L'approche du stress au travail élaborée ces dix dernières années par les psychologues et médecins a permis d'alerter l'opinion et les acteurs, via notamment le concept de souffrance au travail. Mais cette approche, bien qu'indispensable, tend à privilégier la prise en charge individuelle du salarié en souffrance, au risque de le stigmatiser. Et la " médicalisation " du salarié peut rendre difficile un retour en prévention sur les dysfonctionnements relationnels et organisationnels au sein de l'entreprise, qui sont du ressort de l'employeur.

L'approche collective par la mesure des contraintes psychologiques et organisationnelles dans les unités de travail se veut complémentaire, et vise à placer l'employeur au coeur de la démarche de prévention. La démarche d'évaluation du niveau de contrainte perçue peut se faire par questionnaire - fondé sur les modèles de Karasek et Siegrist ou plus spécifique à une profession (voir ci-dessous) - ou via une analyse des situations de travail par un psychologue du travail (entretiens individuels, synthèse, restitution auprès des acteurs avec les managers pour identification d'actions de prévention). Quelle que soit la méthode employée, la prévention visera à identifier puis à agir sur les éléments à l'origine de ces contraintes au niveau de l'unité de travail étudiée.

Une étude pour épargner le coeur des soignants
Régis de Gaudemaris professeur de médecine et santé au travail

Conduite en 2006 et 2008 dans sept centres hospitaliers universitaires (CHU), l'étude " Organisation des soins et santé des soignants " (Orsosa) vise à identifier les contraintes psychologiques et organisationnelles auxquelles sont confrontés les professionnels de santé. Son objectif est à la fois d'évaluer les risques pour la santé associés à ces contraintes, notamment du point de vue cardiovasculaire, et de faciliter la mise en place de mesures de prévention collectives. Menée sur un échantillon de 210 unités fonctionnelles (UF), auprès de 2 488 infirmières et 1 681 aides-soignantes, elle a recueilli sur les deux années des données sur leur santé mentale, cardiovasculaire et musculo-squelettique.

Un questionnaire spécifique a également permis d'évaluer les contraintes psychologiques et organisationnelles perçues par les personnels. Celui-ci, sur la base de 22 questions, a servi à établir un score de contrainte sur huit dimensions indépendantes : organisation qui ne permet pas la communication ; manque de soutien du cadre infirmier ; effectifs insuffisants pour faire le travail ; manque de partage des valeurs du travail ; manque de soutien de l'administration ; interruptions durant les tâches ; mauvaises relations entre soignants ; organisation qui ne permet pas le respect des congés. Enfin, en complément, des mesures objectives et des observations ergonomiques standardisées ont analysé l'activité, les incidents et dysfonctionnements, ainsi que la communication dans chacune des unités fonctionnelles.
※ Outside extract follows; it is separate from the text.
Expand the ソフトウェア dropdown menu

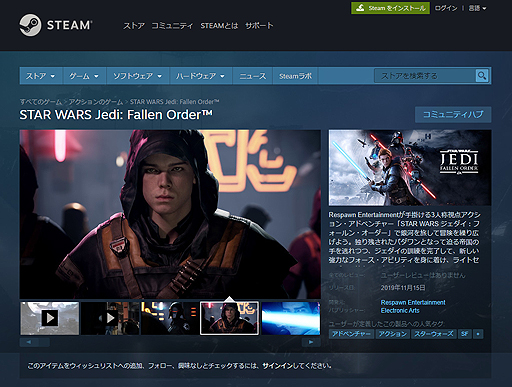pyautogui.click(x=137, y=76)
Diagnostic rapide. Il existe une bonne concordance statistique entre la perception des contraintes des soignants, telle que mesurée par le questionnaire, et les mesures objectives indépendantes. Par ailleurs, les scores de contrainte obtenus via le questionnaire ont été confrontés en aveugle à une approche classique de psychologue du travail, avec une concordance forte entre ces deux démarches, ce qui valide a posteriori la méthode de diagnostic rapide via le questionnaire. Enfin, les résultats de travaux de recherche en cours attestent les liens entre les contraintes perçues et l'état de santé mentale ou cardiovasculaire.
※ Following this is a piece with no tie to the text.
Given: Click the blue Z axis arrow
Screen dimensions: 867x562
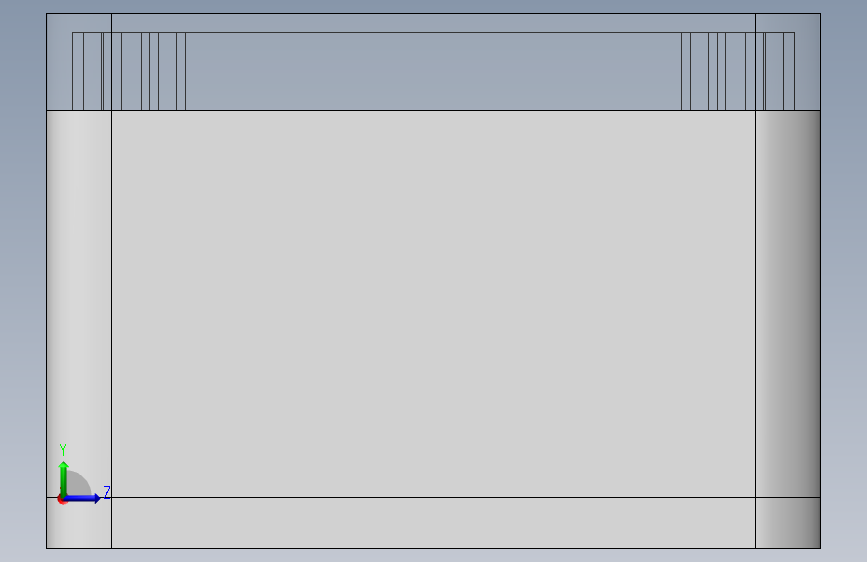Looking at the screenshot, I should [82, 498].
En conséquence, un seuil d'alerte a été établi arbitrairement et séparément pour les infirmières et les aides-soignantes concernant chacune des huit dimensions du questionnaire. Les résultats de l'étude font l'objet d'une restitution auprès des équipes soignantes de chaque unité fonctionnelle. Et une réunion rassemblant tous les acteurs doit permettre, dans un deuxième temps, la recherche collective de solutions correctives et/ou préventives. Enfin, la démarche va être étendue au sein d'hôpitaux de proximité.